*Reading passage:*
== == ==
CISSR and other stakeholders have recommended that, under a
mandatory detention legislative framework, vulnerable individuals and families
should be placed in arrangements such as community detention.[463]
5.112
DIAC informed the Committee that children were increasingly being taken
out of held detention:
Women, children and vulnerable people have been increasingly
accommodated in community detention and other alternative detention
arrangements. These provide an environment more suitable for the needs of these
groups than immigration detention centres.[464]
5.113
The DIAC charts below[465]
illustrate this movement in recent months:
Source:
DIAC
Source: DIAC
5.114
In October 2010 the number of children in community detention was only
10.[466]
At its final hearing, the Committee heard that 1500 children had been approved
for community detention. On 29 February 2012, Mr Andrew Metcalfe, Secretary of
DIAC, reported considerable progress towards removing children from detention
environments:
All eligible unaccompanied minors who arrived in Australia
prior to 30 November 2011 have been granted community detention. All
accompanied children and their families who arrived in Australia prior to 31
October 2011 have been granted community detention. At the same time, over
1,400 clients have transitioned out of community detention following the grant
of a protection visa.[467]
Committee view
5.115
The Committee acknowledges and commends the substantial effort that is
required in moving large numbers of people, including children, out of held
detention. The Committee notes DIAC's considerable efforts towards this goal.
== == ==
*Dataset extract:*
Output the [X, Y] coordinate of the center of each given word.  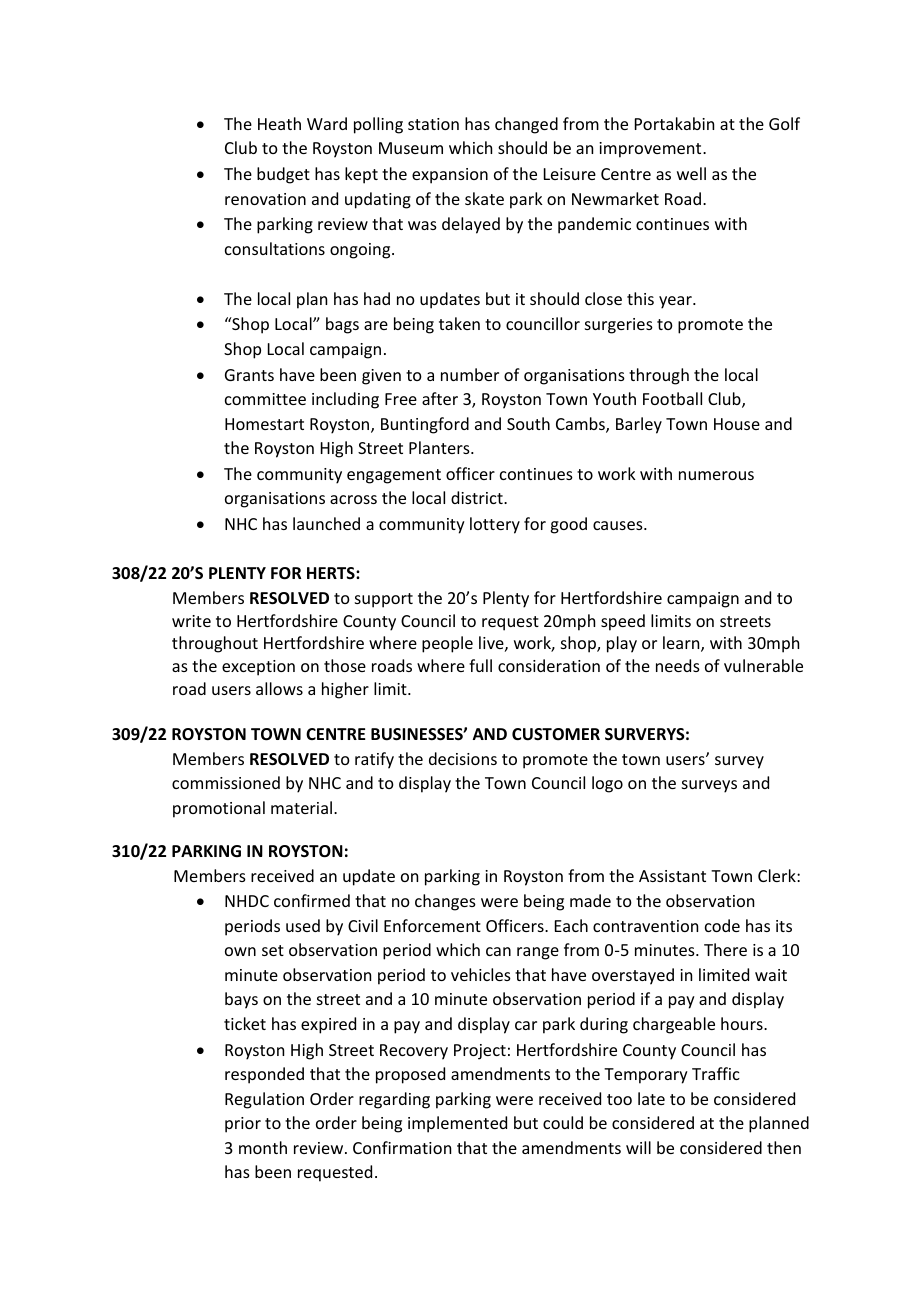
== == ==
*Problem details:* In the immigration detention report above, how many children were in community detention in October 2010?

*Exercise response:* 10